Fr. Dwight Longenecker has a post about the possible collapse of the Church of England. I don't know (yet) what happened at the last meeting of the Synod, but his post is taken from an article in the Telegraph about the financial situation of the C of E.

I must admit I am fascinated by the problems of the Anglican Communion. In fact I was planning to write a long piece about these things on my other blog, but I have not had time to do the necessary reading, though I did read one eye-opening book about the effect of Archbishop Rowan Williams' theology on the Church. It will be interesting to see what happens in the near future. Will the ordinariate entice more Anglo-Catholics away? Will the conservative evangelicals form a stronger and more identifiable Anglican body? What will happen to the plan to consecrate women bishops - will it be shelved?

One thing is clear to everyone, and it is that no matter how long it takes there is a very strong group in the Church of England that will push for women bishops. Another thing is certain; that one of the effects of the ordination of women, along with the more open acceptance of the gay lifestyle, is that many Anglicans are now unhappy with the Communion they believed was their spiritual home. The Holy Spirit does not cause chaos and disunity. How long will it be before our brothers and sisters in the pro-women priests/bishops and pro-gay lifestyle camps realise their errors? How hard it is to back away from radical decisions that turn out to be dead wrong. So much has been invested in these "modernising" decisions. The danger is that, in the end, and perhaps some years down the line, the C of E will not only be financially bankrupt but spiritually weakened to the point of losing the will to live.
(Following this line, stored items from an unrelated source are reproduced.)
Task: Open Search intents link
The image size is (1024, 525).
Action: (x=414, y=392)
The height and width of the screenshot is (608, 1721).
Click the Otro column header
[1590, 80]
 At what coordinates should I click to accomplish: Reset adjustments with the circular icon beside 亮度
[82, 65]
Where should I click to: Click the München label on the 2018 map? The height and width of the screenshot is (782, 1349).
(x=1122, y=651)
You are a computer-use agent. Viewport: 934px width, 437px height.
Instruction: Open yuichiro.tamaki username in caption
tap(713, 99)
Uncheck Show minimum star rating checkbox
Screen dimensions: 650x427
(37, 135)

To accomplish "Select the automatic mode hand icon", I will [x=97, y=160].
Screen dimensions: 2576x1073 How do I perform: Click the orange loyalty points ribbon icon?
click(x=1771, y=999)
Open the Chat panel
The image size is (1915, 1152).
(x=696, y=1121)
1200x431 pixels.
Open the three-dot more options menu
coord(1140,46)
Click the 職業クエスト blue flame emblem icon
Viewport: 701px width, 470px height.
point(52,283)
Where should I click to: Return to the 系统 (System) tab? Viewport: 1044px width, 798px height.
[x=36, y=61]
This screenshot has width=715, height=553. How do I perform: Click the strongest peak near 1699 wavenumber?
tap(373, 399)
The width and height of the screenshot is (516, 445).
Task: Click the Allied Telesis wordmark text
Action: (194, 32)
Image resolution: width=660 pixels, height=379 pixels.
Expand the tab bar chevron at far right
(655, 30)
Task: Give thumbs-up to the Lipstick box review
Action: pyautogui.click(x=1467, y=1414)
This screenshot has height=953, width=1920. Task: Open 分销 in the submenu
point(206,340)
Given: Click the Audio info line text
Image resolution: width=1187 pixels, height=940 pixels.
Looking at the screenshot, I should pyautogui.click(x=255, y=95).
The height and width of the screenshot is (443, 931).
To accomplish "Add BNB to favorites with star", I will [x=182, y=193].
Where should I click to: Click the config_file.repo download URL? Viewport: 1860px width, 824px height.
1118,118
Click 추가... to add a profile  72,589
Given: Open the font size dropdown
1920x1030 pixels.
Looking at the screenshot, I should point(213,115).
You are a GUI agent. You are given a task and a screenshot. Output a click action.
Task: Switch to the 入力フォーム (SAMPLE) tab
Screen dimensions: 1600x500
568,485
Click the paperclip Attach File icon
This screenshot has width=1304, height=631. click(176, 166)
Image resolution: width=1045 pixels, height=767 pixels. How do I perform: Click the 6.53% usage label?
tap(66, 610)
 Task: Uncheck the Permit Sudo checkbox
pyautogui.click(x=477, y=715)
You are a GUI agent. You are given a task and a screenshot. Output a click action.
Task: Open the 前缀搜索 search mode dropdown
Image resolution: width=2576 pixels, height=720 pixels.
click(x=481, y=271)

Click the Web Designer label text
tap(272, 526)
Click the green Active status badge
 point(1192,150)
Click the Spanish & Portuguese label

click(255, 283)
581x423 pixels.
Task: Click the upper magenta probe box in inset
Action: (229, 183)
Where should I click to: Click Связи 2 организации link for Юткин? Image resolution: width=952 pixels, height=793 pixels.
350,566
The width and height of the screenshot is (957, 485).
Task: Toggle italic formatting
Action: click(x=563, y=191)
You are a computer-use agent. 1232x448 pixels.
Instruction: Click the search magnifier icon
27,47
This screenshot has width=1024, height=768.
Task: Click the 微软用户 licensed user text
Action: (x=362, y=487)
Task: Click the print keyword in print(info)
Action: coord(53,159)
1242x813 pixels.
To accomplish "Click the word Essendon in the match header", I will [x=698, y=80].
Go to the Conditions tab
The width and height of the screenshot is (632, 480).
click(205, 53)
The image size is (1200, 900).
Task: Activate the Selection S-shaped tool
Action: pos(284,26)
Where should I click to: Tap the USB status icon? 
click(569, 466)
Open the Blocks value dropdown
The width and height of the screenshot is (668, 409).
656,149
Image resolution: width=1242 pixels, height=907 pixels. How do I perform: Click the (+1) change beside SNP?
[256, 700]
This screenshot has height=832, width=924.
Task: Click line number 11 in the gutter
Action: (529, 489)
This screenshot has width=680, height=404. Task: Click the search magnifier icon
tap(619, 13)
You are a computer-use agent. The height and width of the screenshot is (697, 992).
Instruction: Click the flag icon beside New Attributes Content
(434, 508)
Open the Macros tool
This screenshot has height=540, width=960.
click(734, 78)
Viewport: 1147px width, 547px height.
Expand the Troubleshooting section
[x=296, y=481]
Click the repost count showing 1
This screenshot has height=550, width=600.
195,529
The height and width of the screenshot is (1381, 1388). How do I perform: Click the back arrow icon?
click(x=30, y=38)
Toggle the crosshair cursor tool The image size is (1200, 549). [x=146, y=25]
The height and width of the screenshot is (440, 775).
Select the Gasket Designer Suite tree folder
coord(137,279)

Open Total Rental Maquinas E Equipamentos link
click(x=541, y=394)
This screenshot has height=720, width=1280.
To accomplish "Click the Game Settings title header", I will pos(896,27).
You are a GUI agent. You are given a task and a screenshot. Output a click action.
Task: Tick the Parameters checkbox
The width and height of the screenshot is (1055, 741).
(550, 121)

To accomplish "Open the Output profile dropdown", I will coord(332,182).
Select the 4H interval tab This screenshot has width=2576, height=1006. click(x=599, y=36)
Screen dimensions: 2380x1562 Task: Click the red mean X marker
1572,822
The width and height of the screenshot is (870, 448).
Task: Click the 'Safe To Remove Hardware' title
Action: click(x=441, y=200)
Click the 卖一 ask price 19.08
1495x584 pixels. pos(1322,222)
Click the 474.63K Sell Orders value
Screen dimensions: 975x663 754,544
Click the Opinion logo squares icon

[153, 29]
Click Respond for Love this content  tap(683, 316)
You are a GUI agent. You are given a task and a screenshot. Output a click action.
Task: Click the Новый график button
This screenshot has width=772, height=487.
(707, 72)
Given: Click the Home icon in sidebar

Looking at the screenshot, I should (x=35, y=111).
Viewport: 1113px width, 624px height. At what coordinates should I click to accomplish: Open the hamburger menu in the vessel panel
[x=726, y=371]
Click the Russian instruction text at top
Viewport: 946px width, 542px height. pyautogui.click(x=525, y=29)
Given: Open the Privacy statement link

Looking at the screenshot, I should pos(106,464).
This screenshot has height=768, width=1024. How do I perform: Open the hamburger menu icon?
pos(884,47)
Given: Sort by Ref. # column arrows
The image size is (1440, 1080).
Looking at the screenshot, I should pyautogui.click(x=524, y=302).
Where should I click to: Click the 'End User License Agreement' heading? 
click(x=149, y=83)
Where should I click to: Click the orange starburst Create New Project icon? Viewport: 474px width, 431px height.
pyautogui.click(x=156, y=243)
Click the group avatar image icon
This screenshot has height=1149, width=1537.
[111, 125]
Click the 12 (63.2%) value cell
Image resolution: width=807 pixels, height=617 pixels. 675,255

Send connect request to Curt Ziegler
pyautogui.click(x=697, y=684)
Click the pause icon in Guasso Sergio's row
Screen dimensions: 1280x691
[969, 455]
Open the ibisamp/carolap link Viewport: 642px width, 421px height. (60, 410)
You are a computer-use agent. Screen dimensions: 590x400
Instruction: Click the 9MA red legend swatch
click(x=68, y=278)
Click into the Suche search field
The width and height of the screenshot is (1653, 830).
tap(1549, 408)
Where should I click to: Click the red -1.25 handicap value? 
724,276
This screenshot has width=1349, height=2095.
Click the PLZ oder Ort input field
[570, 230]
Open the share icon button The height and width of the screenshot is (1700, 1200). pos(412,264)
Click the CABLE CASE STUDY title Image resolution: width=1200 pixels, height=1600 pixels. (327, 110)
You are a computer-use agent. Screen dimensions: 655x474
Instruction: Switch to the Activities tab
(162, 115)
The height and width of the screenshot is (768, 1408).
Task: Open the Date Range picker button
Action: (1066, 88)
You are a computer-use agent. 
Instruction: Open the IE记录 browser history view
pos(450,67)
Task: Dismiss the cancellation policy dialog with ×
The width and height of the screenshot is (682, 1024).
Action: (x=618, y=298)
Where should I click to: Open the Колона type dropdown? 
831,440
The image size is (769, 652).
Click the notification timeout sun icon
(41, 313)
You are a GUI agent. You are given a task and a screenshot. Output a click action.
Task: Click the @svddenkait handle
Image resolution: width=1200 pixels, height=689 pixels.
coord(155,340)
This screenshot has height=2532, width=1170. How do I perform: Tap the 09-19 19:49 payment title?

  1. "Heresy is depriving women of leadership in the church after the early apostolic centuries.
    Have another look at Romans 16 which commends the Deacon Phoebe, the Apostle Junia-the female name has been restored in almost all modern editions- and the missionary couples who preached the gospel Priscilla (woman first) and Aquila, Mary, Tryphaena and Tryphosa, and Julia.
    This is not advice given to one community as in Corinth or the restoration of hierarchy across the board as in Timothy, these are names of historical women approved and recommended by Paul. Scripture and tradition are NOT on one side in this controversy-custom alone has deprived women and [through their absence]-the Church."
    Edited from Church historian comment.

  2. In the New King James version (Note: not a "Catholic" translation), the word "deacon" is simply translated "servant" which is the literal translation from the Greek. In the Orthodox footnote (Orthodox study bible)the word "deaconess" is used. I don't think anyone would quibble with the former Anglican custom of deaconesses. In fact as the late Cardinal Hume said at a famous ecumenical gathering in Bradford, the Catholic Church has no problem with women's ministry - for example, the Methodist idea (non sacramental as far as that goes). As for the word "apostle", the above translation does not use the capital "A", which as we know makes a heap of difference.Plus,Junia is mentioned with others. There can be no doubt that early Christian Tradition focused on 12 Apostles as the foundation of the Church and that it is from these that the priesthood comes. Paul is clearly an exception and recognises this himself (born out of time etc). Thus we have many "apostles" (which means sent) but not many Apostles. In the Church today we speak of "apostolic work" and "apostolic institutes" which include both sexes. There is no contradiction here.
    It is NOT women's leadership that is at issue (although some conservative evangelicals will not allow that). In fact, the Middle Ages produced many powerful abbesses (Hildegarde being one)and in the 16th century we had St. Teresa of Avila who, in terms of leadership, was more influential than St. John of the Cross.
    The real issue here is the sacramental priesthood as understood by Catholics and Orthodox. In so far as Anglicans have claimed - and still claim - to have the Apostolic Succession (however complex that may be historically and theologically)and to have retained the ancient sacramental priesthood (though the evidence for and against this leaves many still in a quandary)the ordination of women cannot and will not be accepted by the RC and Orthodox churches, for scriptural and theological reasons (see my post on my other blog). Simply saying "there are no theological reasons against it" which we heard at the Synod vote, and before and since, is not enough. There ARE reasons against it and it is not simply a matter of sexual equality (again, see my post). In any event - and this is very much an additional question, though of immense importance - the fact that the move to unity which was so evident to many of us in the 70's was derailed by this is a sign that women's ordination cannot be from the Holy Spirit. Christ prayed for unity, and that "High Priestly prayer" is of such importance that anything which actively goes against it simply cannot be right.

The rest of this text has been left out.